- _Tasks_:
1/ Answer these from the basketball play breakdown, one line each:
(a) Who is the passing post in the Warriors' dive-pop?
(b) Which Blazer plays the passing post when Portland runs the same action?
(c) In the HORNS setup, where do the two bigs and the two smalls stand?
2/ Using the basketball play breakdown, explain why the Warriors' double-team blitz on McCollum succeeds.
3/ Write the next part of the basketball play breakdown, picking up right after its final sentence.

- _Extract_:
----------
Blitzing the dive-pop
Blazers coach Terry Stotts runs quite a few Warriors’ plays. This first one is the Blazers’ version of the dive-pop action we’ve discussed a lot. For instance, here is a Warriors’ dive-pop. The ball goes to a passing post Zaza Pachulia, then Draymond Green and Stephen Curry come together. Green dives, Curry pops out.
In this case, the pass went to Green, but you can see the ball could have gone to Curry for an open shot as well.
The Blazers run this with Mason Plumlee as the passing post. McCollum pops out while another Blazer dives. But the Warriors will blow up the play as follows:
Klay Thompson stays on McCollum and Pachulia leaves Plumlee to double-team blitz McCollum. The shot clock is low, he’s stuck in the corner and the Blazers haven’t practiced a counter to the blitz.
(We discussed the dive-pop thoroughly at Explain One Play: Durant reverse dunk and Curry 3 from next-level split cuts.)
Blitzing the HORNS dive-pop
A couple of plays later, the Blazers run another Warriors’ play. Here is the Dubs’ version. They go into HORNS (two bigs at elbows, two smalls at corners), give the ball to the left elbow big and run a dive-pop on the other side. Curry dives, Klay pops out.
----------
- _Supplied information_:
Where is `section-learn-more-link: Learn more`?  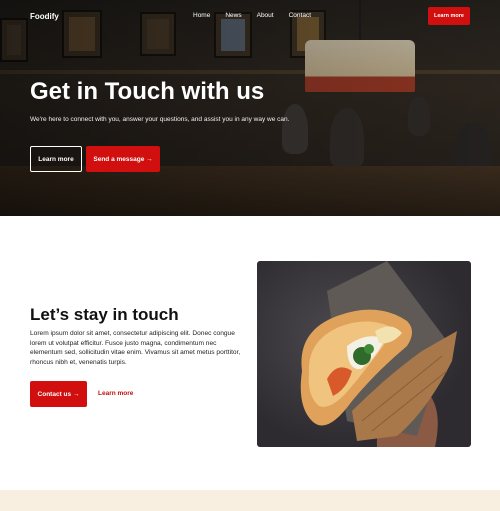 section-learn-more-link: Learn more is located at coordinates (116, 394).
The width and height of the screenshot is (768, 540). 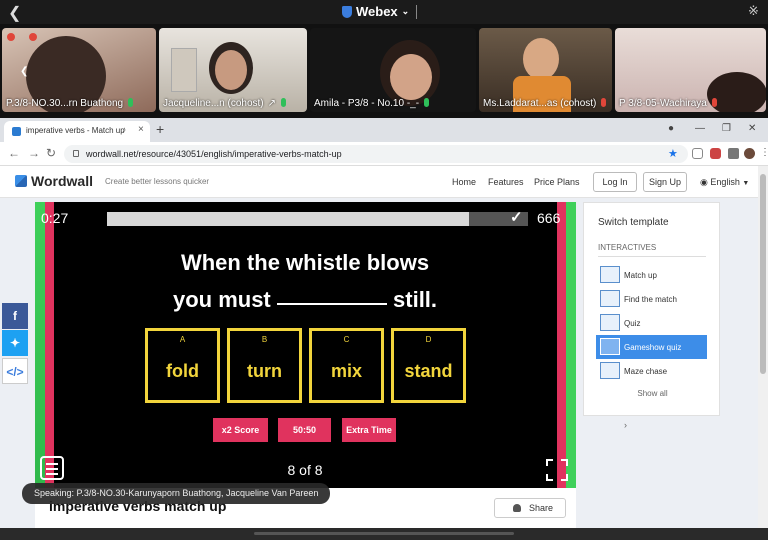 What do you see at coordinates (549, 218) in the screenshot?
I see `score: 666` at bounding box center [549, 218].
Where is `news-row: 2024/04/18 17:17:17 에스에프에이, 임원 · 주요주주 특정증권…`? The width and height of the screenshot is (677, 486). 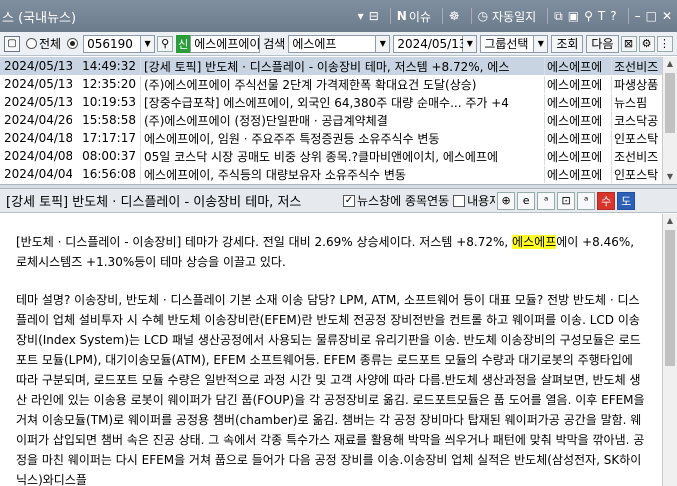 news-row: 2024/04/18 17:17:17 에스에프에이, 임원 · 주요주주 특정증권… is located at coordinates (331, 138).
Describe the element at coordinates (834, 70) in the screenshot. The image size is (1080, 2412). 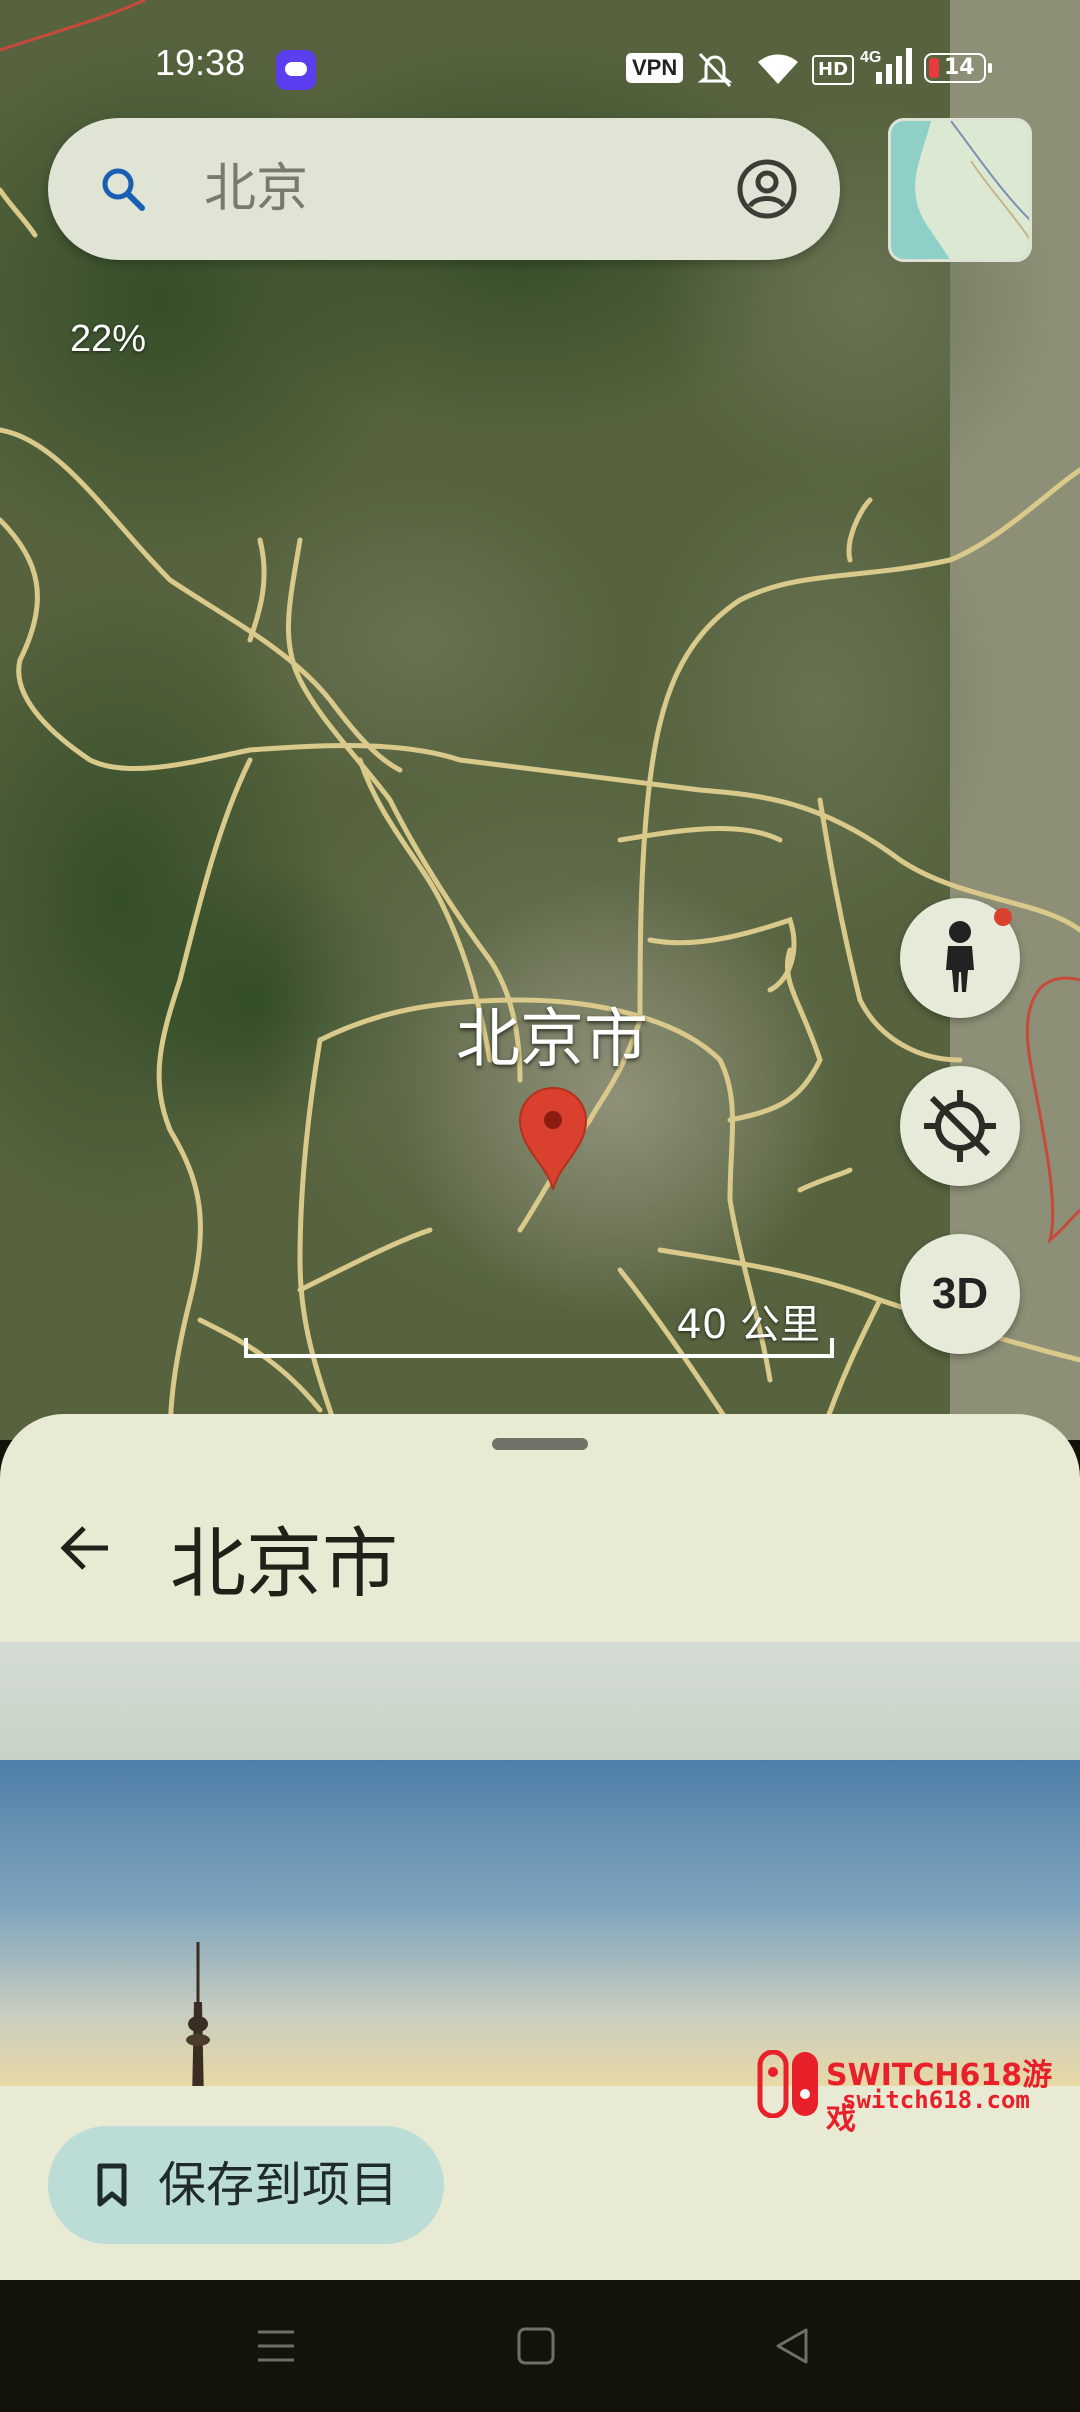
----------
- _Answers to the exercises_:
1/
(a) Zaza Pachulia
(b) Mason Plumlee
(c) The two bigs are at the elbows, and the two smalls are at the corners.

2/ When Pachulia leaves Plumlee to blitz McCollum alongside Klay Thompson, the shot clock is low and McCollum is stuck in the corner. The Blazers also haven't practiced a counter to the blitz, so they have no answer.

3/
Now, the Blazers run the same play with McCollum popping out and Meyers Leonard the passing post. See how the W’s defend it:
Pachulia and Thompson again double-team him, stopping his drive. He resets back to Leonard, who gives it back before he expects it. Bobble, steal, fast break.
Final thought
It’s not surprising that Stotts would steal as many W’s plays as possible. Every team steals, and the Damian Lillard-McCollum backcourt is a mini-me version of the Splash Brothers, so the W’s playbook should suit the Blazers. (Sorry if that offends you, Damian.)
But the Blazers haven’t gotten as deep into the counters, so they were vulnerable to simple double-team blitzes and McCollum couldn’t find the open man quickly enough. But with time, that should improve. However, the small poor-defensive backcourt (remind you of Curry-Ellis?) may just not be playable long-term.